§ REQUIRED WORK
Reproduce verbatim the portion of the material that opens with the line containing "Task: Select the flag icon on the TTTV box" and closes with the line containing "Action: [1949, 877]", including both of those lines.

::: PROVIDED DATA

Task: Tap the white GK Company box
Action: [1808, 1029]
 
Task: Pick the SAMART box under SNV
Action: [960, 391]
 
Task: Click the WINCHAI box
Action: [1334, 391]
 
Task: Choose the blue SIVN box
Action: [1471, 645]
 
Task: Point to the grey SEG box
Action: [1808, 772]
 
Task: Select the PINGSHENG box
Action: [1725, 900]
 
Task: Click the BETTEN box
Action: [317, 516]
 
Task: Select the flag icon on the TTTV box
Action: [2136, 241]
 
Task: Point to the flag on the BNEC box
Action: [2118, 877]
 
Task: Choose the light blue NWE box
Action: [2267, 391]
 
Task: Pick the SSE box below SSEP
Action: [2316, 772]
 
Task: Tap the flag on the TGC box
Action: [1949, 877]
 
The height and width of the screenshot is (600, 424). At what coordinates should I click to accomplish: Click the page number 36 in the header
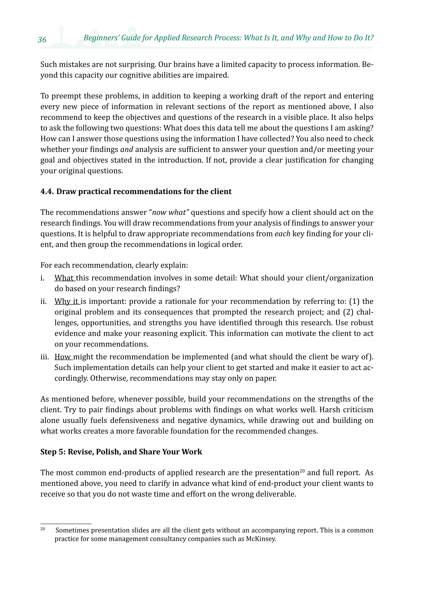coord(42,40)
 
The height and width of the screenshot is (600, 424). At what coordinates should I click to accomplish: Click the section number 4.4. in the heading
coord(47,192)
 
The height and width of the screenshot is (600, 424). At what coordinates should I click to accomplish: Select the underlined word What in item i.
coord(64,278)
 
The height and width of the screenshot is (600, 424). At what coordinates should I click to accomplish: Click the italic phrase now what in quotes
coord(169,212)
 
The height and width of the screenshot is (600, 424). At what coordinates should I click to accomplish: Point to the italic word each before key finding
coord(282,234)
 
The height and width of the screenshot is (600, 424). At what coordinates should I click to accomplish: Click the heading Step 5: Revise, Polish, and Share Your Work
coord(121,452)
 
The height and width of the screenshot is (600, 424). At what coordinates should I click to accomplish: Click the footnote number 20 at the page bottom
coord(43,529)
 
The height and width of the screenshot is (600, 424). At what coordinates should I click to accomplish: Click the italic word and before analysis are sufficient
coord(127,149)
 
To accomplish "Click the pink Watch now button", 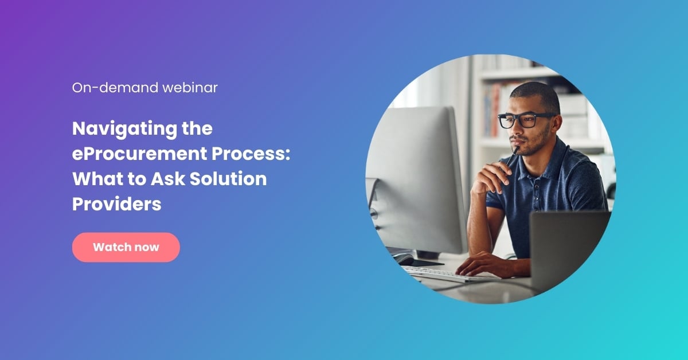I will point(126,247).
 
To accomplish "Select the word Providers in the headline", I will point(116,204).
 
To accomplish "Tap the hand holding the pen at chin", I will point(492,177).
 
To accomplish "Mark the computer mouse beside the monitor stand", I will point(405,259).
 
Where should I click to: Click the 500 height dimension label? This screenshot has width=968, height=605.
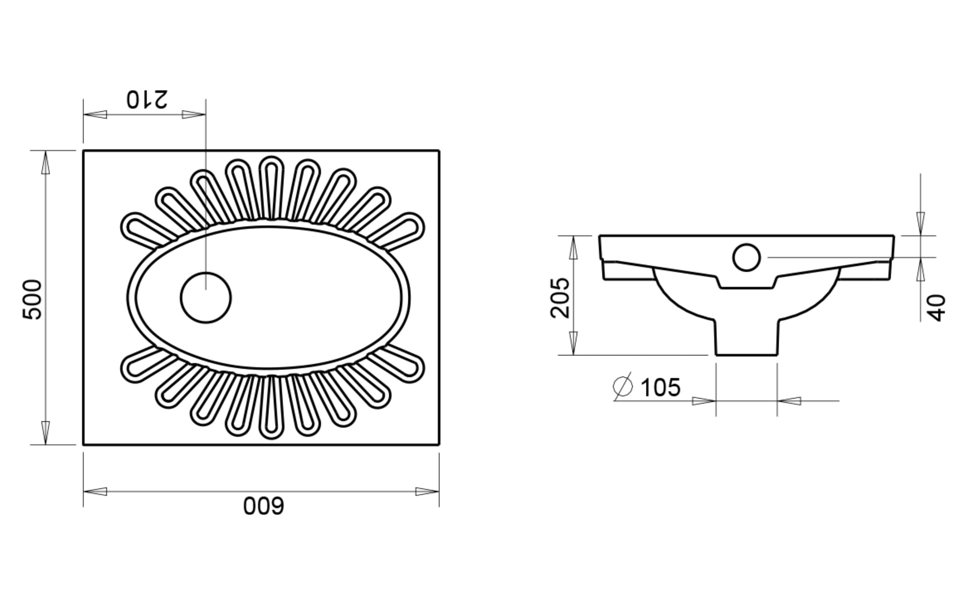32,299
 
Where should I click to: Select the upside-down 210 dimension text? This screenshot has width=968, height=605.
147,99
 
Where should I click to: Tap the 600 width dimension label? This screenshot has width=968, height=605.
264,506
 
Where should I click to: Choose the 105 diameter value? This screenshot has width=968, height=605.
661,387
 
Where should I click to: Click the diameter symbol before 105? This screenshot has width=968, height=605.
623,386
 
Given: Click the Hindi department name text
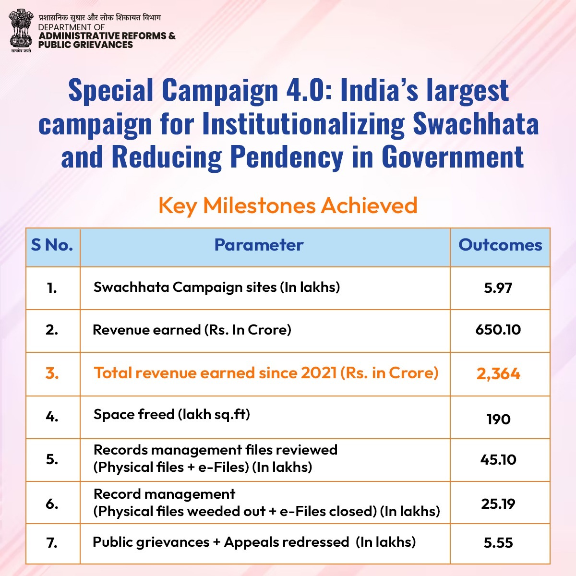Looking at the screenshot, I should tap(100, 18).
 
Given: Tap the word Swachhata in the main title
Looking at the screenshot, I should tap(476, 123).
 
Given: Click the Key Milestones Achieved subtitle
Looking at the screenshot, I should tap(288, 205).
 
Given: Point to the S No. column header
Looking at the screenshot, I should tap(52, 245).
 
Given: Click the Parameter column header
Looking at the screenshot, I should tap(259, 245).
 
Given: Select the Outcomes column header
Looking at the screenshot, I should tap(500, 245).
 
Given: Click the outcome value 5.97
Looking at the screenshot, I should tap(498, 288).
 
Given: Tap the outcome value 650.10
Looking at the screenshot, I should tap(498, 330).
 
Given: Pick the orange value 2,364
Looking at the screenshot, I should tap(498, 374).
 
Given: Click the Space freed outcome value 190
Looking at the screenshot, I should tap(498, 420).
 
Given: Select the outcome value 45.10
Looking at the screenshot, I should tap(498, 460).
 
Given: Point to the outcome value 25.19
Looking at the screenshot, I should tap(498, 504).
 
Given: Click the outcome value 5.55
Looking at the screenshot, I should tap(498, 543).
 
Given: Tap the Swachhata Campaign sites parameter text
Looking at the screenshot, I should tap(216, 287).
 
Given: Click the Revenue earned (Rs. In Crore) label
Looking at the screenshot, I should tap(192, 330).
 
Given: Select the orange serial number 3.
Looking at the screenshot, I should tap(52, 373).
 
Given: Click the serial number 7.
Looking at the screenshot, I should tap(52, 543).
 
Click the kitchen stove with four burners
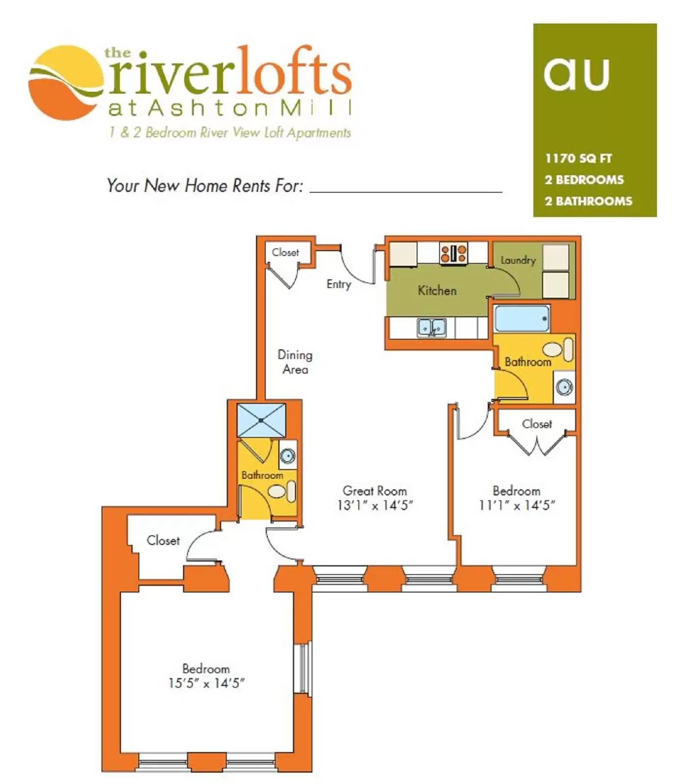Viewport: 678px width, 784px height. pos(453,253)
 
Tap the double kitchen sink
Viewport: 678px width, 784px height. pos(431,327)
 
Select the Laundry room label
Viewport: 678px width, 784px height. pos(518,260)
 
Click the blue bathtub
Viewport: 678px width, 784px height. pos(522,318)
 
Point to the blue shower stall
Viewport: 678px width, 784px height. pos(261,420)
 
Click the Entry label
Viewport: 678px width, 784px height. pos(339,284)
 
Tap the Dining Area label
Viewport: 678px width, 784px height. pos(295,362)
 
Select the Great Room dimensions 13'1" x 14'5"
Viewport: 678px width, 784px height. pos(375,505)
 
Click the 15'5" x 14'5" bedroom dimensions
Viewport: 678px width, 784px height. pos(206,683)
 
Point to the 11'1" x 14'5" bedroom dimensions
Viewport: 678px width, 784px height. pos(517,505)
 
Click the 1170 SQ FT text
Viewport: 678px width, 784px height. pos(578,158)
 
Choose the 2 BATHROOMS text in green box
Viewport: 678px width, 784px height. pos(588,201)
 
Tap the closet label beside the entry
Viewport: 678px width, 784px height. pos(285,252)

::::::

§ RIGHT ANSWER
Task: Select the flag icon on the TTTV box
Action: [2136, 241]
 
Task: Point to the flag on the BNEC box
Action: [2118, 877]
 
Task: Choose the light blue NWE box
Action: [2267, 391]
 
Task: Pick the SSE box below SSEP
Action: [2316, 772]
 
Task: Tap the flag on the TGC box
Action: [1949, 877]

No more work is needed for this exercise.